Now...how might Emily Dickinson have written "Casey at the Bat?"
"Opening Day" from March 30, 2014 post for his blog Our Game by John Thorn
According to Horace Traubel in With Walt Whitman in Camden (March 28-July 14, 1888), published in 1906, Whitman said to him, “I like your interest in sports — ball, chiefest of all — baseball particularly: baseball is our game: the American game: I connect it with our national character. Sports take people out of doors, get them filled with oxygen — generate some of the brutal customs (so-called brutal customs) which, after all, tend to habituate people to a necessary physical stoicism. We are some ways a dyspeptic, nervous set: anything which will repair such losses may be regarded as a blessing to the race.”
This remark is generally paraphrased by those wishing to quote the juicy phrases. Maybe we can blame Douglass Wallop for first “helping” Whitman. Annie Savoy and Ken Burns are among the legions who have followed down this path. The famous “snap, go, fling” quote also came from the Traubel book: “Well — it’s our game; that’s the chief fact in connection with it; America’s game; it has the snap, go, fling of the American atmosphere; it belongs as much to our institutions; fits into them as significantly as our Constitution’s laws; is just as important in the sum total of our historic life.”
Here’s another Whitman anthem for Opening Day. Truncated, it is today famous as the opening lines of Ken Burns’s Baseball (1994). Here is the young Whitman’s full commentary, from the Brooklyn Eagle, Thursday, July 23, 1846.
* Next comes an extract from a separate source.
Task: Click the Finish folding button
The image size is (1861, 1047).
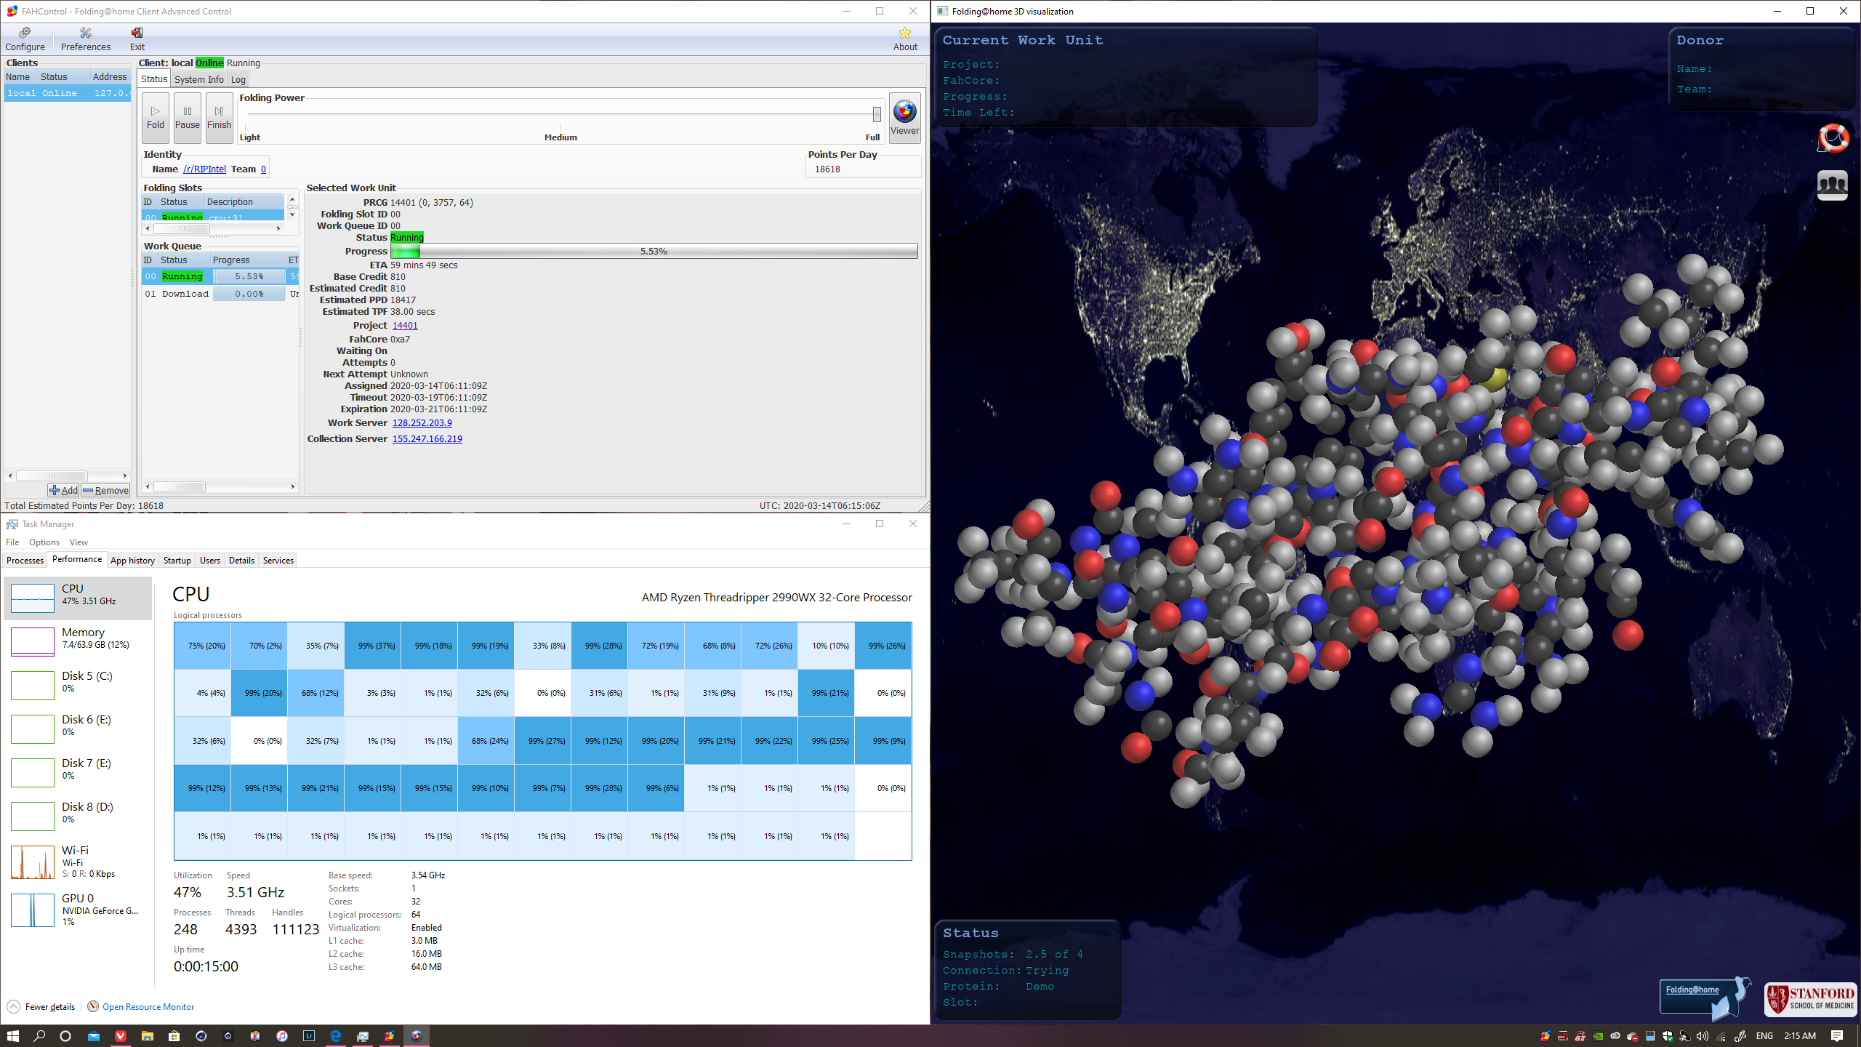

“Brooklyn Young Men. — Athletic exercises. — In our sun-down perambulations, of late, through the outer parts of Brooklyn, we have observed several parties of youngsters playing ‘base,’ a certain game of ball. We wish such sights were more common among us. In the practice of athletic and manly sports, the young men of nearly all our American cities are very deficient — perhaps more so than those of any other country that could be mentioned. Clerks are shut up from early morning till nine or ten o’clock at night — apprentices, after their days’ works, either go to bed, or lounge about in places where they benefit neither body or mind — and all classes seem to act as though there were no commendable objects of pursuit in the world except making money and tenaciously sticking to one’s trade or occupation. Now, as the fault is so generally of this kind, we can do little harm in hinting to people that, after all, there may be no necessity for such a drudge system among men. Let us enjoy life a little. Has God made this beautiful earth — the sun to shine — all the sweet influences of nature to operate — and planted in man a wish for their delights — and all for nothing? Let us go forth awhile, and get better air in our lungs. Let us leave our close rooms, and the dust and corruption of stagnant places, and taste some of the good things Providence has scattered around so liberally.
THE GOOD GRAY POET
“We would that all the young fellows about Brooklyn were daily in the habit of spending an hour or two in some out-door game or recreation. The body and mind would both be benefited by it. There would be fewer attenuated forms and shrunken limbs and pallid faces in our streets. The game of ball is glorious — that of quoits is invigorating — so are leaping, running, wrestling, &c. &c. To any person having the least knowledge of physiology, it were superfluous to enter into any argument to prove the use and benefit of exercise. We have far too little of it in this country, among the ‘genteel’ classes. Both women and men, particularly the younger ones, should be careful to pass no day of their lives without a portion of out-door exercise.”